What Vitamins Should Bodybuilders Take
Vitamins are the metabolic spark plugs that are as vitally important to success as a bodybuilder as lifting weights. The requirements for all anabolic growth, including maintenance in the muscle depends on a complex set of biochemical reactions. It is these complex reactions that depend on vitamins.
If just one of these important vitamins is missing it will cease any anabolic activity without warning, every one of the different energy producing required to build muscle relies on a vitamin at some point, without which it stops.
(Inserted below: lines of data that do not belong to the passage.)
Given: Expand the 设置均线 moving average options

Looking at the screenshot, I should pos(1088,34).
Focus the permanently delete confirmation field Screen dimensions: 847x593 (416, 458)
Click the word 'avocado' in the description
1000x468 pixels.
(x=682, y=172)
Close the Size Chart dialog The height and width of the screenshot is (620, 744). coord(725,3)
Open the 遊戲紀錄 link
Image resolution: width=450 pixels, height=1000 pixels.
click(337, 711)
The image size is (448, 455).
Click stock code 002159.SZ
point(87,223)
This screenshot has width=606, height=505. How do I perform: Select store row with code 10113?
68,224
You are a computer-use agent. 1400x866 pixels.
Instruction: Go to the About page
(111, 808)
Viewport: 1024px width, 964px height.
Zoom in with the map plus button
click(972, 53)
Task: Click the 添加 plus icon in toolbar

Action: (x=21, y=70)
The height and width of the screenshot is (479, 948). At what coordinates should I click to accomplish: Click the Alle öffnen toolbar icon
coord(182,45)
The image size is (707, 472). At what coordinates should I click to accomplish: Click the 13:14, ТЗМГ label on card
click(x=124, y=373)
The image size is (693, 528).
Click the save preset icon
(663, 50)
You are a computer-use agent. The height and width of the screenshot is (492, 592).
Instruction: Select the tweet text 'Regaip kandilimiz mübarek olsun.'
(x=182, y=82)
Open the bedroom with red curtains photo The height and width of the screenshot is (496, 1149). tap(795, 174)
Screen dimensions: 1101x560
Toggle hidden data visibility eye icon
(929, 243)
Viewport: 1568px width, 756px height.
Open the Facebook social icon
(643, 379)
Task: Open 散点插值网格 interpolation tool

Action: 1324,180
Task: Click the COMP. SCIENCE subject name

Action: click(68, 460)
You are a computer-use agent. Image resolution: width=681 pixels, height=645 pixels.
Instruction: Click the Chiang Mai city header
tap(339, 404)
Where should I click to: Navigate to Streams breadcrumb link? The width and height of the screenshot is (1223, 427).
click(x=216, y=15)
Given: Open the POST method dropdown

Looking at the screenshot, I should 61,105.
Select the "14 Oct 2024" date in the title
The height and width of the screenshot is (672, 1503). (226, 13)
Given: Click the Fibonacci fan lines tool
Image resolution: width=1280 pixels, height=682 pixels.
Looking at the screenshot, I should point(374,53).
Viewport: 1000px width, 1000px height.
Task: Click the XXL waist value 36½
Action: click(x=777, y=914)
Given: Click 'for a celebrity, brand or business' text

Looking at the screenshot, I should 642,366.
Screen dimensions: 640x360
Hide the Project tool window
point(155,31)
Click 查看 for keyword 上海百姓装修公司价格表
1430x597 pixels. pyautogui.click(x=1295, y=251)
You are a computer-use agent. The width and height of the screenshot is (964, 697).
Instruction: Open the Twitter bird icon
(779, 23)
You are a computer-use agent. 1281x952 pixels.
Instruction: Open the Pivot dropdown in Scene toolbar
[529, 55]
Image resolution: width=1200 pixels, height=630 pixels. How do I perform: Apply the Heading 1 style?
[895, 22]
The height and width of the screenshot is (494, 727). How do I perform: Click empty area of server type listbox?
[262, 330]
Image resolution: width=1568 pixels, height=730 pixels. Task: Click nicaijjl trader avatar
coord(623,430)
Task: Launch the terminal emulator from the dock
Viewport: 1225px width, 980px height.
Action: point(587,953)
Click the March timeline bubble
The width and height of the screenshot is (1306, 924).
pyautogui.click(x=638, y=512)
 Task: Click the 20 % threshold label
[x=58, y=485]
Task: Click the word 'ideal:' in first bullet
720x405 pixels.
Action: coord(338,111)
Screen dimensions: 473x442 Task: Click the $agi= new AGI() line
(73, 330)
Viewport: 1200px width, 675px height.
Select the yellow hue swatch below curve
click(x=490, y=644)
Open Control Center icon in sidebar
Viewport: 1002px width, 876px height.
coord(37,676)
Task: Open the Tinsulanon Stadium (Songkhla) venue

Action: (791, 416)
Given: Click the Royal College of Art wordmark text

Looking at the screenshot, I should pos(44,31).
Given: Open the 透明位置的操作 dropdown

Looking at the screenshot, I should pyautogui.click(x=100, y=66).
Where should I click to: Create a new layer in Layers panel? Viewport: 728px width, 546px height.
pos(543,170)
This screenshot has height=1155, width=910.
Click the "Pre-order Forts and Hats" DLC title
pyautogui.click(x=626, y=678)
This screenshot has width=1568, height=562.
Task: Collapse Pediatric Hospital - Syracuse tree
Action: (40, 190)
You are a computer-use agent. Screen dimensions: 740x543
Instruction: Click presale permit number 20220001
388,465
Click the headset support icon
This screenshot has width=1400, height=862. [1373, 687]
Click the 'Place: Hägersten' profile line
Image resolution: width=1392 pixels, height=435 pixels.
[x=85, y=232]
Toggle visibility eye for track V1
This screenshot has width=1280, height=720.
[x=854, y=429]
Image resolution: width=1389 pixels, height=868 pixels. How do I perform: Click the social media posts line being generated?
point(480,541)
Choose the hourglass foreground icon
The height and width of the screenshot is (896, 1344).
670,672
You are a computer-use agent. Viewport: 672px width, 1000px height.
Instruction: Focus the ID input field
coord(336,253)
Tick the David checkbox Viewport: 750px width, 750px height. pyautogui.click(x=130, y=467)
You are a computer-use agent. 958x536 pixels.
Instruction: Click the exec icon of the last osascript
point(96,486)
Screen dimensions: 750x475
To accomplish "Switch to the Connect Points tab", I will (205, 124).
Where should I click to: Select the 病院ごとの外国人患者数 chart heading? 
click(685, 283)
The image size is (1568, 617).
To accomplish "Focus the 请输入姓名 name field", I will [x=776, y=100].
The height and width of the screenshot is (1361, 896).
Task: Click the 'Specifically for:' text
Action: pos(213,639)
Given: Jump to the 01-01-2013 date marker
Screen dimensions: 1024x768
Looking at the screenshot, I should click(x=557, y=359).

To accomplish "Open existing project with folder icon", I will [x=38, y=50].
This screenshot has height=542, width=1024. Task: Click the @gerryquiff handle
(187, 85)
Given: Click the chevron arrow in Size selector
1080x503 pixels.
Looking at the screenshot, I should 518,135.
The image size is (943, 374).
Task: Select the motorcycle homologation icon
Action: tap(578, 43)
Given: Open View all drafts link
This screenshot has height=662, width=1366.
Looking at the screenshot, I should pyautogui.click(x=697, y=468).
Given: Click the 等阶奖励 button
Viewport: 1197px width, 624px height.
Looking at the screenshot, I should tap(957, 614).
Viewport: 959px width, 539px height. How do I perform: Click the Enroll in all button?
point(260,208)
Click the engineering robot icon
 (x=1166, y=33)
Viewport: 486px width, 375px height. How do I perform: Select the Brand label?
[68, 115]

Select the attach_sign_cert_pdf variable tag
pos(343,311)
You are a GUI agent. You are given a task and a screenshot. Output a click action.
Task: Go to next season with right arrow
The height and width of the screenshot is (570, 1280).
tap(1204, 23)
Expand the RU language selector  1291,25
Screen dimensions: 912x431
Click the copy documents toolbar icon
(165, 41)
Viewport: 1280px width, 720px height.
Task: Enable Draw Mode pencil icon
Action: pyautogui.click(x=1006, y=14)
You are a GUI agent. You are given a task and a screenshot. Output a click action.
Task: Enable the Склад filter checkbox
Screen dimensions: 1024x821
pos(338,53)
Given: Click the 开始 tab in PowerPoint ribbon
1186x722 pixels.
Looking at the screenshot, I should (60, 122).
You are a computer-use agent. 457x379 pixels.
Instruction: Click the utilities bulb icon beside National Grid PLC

Without vitamins bone density would deteriorate along and muscle decay will increase.
Generally vitamins are split in two categories, water soluble and fat soluble which are vitamins A, D,E and K. These vitamins are stored in fat and therefore do not need to be replaced every day. Water soluble vitamins are the from the A, E and B complex range of vitamins (except Vitamin C), they include Niacin B3, Riboflavin B2, Thiamine B1, Cobalamin B12, Folate, Pantothenic acid and Biotin.
It is these water soluble vitamins that are important because they are water soluble and therefore vital for any bodybuilder who is training to build muscle. Unlike the fat soluble vitamins these have no toxicity level as they get easily flushed out when you take too much.
Any bodybuilder needs to know the required list of water soluble vitamins that should be taken that directly affect protein synthesis, muscle cell integrity and will directly improve results and/or performance. We have compiled a list with a brief explanation on each vitamin.
Cobalamin (vitamin B12)
Vitally important for carbohydrate metabolism, maintenance of nerve tissue and the contraction of any muscle as it can speed up the stimulation of the nerves sending messages to the muscles. Vitamin B12 plays an important role in co-ordination and peak muscle contraction.
Biotin has a critical function in all amino acid metabolism and producing energy. Biotin can be blocked by something called Avidin, which is found in raw egg whites, that is why poached and/or hard-boiled eggs are recommended. A vitamin often overlooked by many bodybuilders, which is why it is listed.
Riboflavin (vitamin B2)
Riboflavin help get you energy being an important catalyst in Glucose metabolism, the oxidation of all fatty acids, and shuttling out of hydrogen ions in the Krebs cycle. Riboflavin is also involved in protein metabolism, which is why it is so important for bodybuilders.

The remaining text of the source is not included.